Just-in-time compiler likely to arrive in Python 3.13

Just-in-time compiler likely to arrive in Python 3.13

The next release of CPython is likely to include a JIT (just in time) compiler, which according to early tests will bring some immediate speed improvements and the prospect of significant future optimizations.

The new JIT compiler is included in the plan for Python 3.13 and will be optional, requiring the CPython build to be configured with -enable-experimental-jit. The pull request with the initial code was submitted late last month by core Python developer Brandt Bucher. Version 3.13 is scheduled for release in October this year.

JIT compilers are already used by other high level languages such as Java and C# and bring potentially large speed improvements by compiling interpreted code to native machine code at runtime, without requiring any extra steps from the developers.

Among the goals for the JIT compiler are broad platform support, low complexity of implementation, and simple deployment, not adding dependencies for end users installing Python. As described by Bucher in a presentation at a CPython Core Developer Sprint, this is achieved by a technique called Copy-and-Patch Compilation, one proposed in 2021 by researchers at Stanford University. The idea is to stitch together “code from a large library of binary implementation variants. We call these binary implementations stencils because they have holes where missing values must be inserted during code generation,” according to the researchers Haoran Xu and Fredrik Kjolstad.

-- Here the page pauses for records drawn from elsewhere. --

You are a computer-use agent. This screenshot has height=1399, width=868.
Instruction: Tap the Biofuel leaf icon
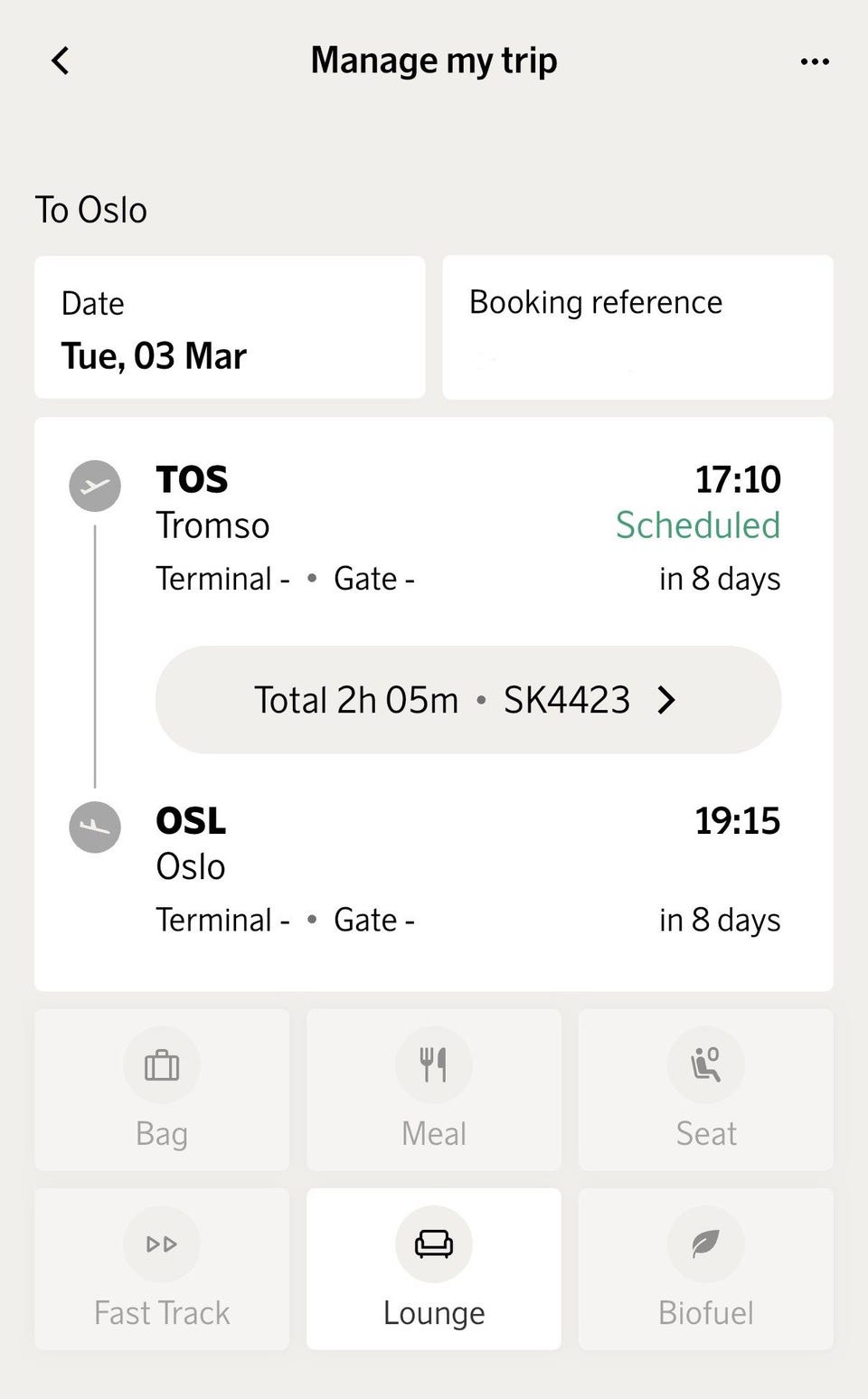tap(705, 1244)
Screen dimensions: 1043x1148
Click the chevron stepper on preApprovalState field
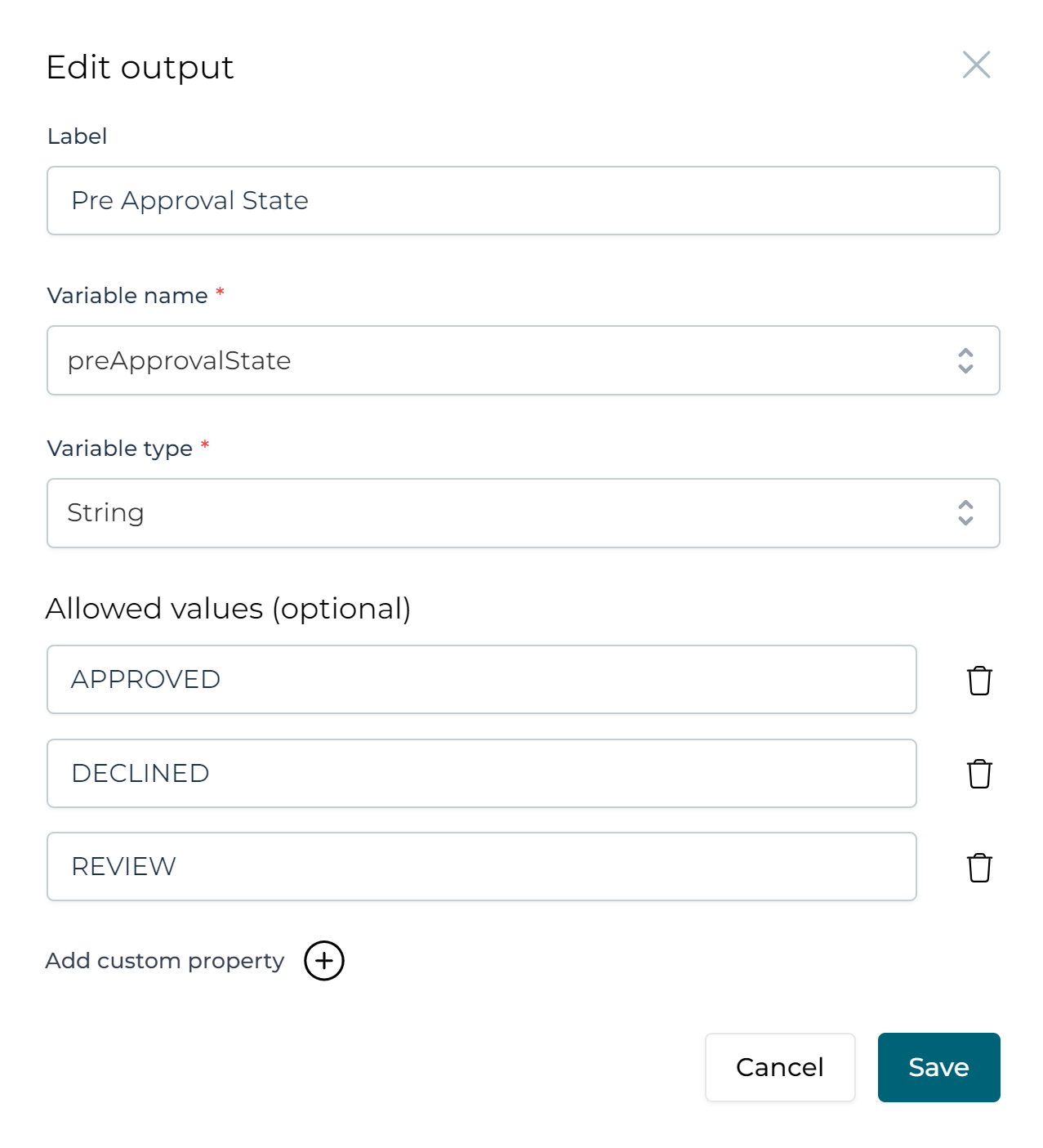point(965,360)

The copy-and-patch approach is easier to implement for CPython than other JIT-compiler techniques, but still generates high quality code. There is a dependency on LLVM but only when the CPython runtime is built, not for deployment. Platforms supported will include Windows, macOS for both x86 and ARM64, and Linux also for x86 and ARM64.

A key question: how much faster is CPython with the new JIT compiler? “As it stands now, it’s somewhere between 2% and 9% faster than the tier two interpreter, depending on platform (individual benchmarks vary widely, from 13% slower to 47% faster),” said Bucher in a GitHub comment. The quick summary is that we should not expect dramatic speed improvements, though along with other efforts to speed Python it is a worthwhile incremental boost.

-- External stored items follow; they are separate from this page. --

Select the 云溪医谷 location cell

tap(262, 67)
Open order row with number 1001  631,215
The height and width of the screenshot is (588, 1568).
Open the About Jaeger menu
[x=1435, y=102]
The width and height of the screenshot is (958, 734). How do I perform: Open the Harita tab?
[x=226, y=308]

That said, moving to a JIT compiler will enable better performance in later versions. Bucher described in another comment some of the potential future optimizations that will improve the generated code, such as “using the ghccc calling convention for more efficient tail calls (way less pushing, popping, and register shuffling at the beginning and end of instructions).” He added that “each of these increases the complexity a tiny bit, and probably deserve to be their own projects that are reviewed individually. I’ve roughly prototyped many of them to prove they’re viable, though.”

The work should be seen as part of a long-term effort to speed Python, and according to Bucher the JIT compiler would not be possible without prior work in CPython 3.11, which added a specializing adaptive interpreter, and in version 3.12, which uses a domain-specific language to generate the interpreter, allowing modification and analysis at build time.